**Information supplied:**
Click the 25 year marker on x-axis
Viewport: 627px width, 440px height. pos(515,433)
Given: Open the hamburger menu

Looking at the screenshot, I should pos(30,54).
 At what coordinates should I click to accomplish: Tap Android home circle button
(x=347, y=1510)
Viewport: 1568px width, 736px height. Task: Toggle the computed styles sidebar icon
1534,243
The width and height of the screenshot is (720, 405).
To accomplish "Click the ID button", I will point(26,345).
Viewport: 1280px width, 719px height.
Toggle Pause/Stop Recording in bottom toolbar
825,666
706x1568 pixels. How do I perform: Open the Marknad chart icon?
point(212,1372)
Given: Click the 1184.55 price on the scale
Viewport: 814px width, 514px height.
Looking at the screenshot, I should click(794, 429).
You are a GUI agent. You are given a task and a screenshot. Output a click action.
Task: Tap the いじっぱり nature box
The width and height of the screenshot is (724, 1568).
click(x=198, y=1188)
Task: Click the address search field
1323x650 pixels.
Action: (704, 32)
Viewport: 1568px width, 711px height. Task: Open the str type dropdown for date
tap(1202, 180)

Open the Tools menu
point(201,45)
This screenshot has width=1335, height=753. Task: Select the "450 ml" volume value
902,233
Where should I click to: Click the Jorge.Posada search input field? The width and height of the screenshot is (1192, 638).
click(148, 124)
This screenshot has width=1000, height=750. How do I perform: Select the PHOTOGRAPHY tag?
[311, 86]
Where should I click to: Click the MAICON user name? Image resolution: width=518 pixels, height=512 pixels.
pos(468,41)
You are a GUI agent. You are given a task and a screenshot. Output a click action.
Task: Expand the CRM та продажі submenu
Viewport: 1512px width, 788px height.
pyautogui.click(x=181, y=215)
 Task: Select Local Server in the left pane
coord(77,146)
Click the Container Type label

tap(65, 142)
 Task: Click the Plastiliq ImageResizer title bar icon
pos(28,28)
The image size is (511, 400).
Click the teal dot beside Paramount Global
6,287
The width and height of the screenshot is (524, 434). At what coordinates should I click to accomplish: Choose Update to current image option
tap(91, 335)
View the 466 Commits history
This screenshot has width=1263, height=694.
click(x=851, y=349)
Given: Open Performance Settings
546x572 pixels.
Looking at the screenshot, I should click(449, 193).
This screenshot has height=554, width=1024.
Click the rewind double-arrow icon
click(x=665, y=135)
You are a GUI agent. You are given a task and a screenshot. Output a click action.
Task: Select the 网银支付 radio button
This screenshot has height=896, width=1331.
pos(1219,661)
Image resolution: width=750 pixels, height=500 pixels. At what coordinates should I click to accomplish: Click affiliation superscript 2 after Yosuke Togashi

**What the exercise asks:**
Word for word, please return the lines from the one containing "Task: Select Local Server in the left pane" through the end of the listing, both ends included, and nothing else.

**Problem solution:**
 Task: Select Local Server in the left pane
coord(77,146)
Click the Container Type label

tap(65, 142)
 Task: Click the Plastiliq ImageResizer title bar icon
pos(28,28)
The image size is (511, 400).
Click the teal dot beside Paramount Global
6,287
The width and height of the screenshot is (524, 434). At what coordinates should I click to accomplish: Choose Update to current image option
tap(91, 335)
View the 466 Commits history
This screenshot has width=1263, height=694.
click(x=851, y=349)
Given: Open Performance Settings
546x572 pixels.
Looking at the screenshot, I should click(449, 193).
This screenshot has height=554, width=1024.
Click the rewind double-arrow icon
click(x=665, y=135)
You are a GUI agent. You are given a task and a screenshot. Output a click action.
Task: Select the 网银支付 radio button
This screenshot has height=896, width=1331.
pos(1219,661)
Image resolution: width=750 pixels, height=500 pixels. At what coordinates should I click to accomplish: Click affiliation superscript 2 after Yosuke Togashi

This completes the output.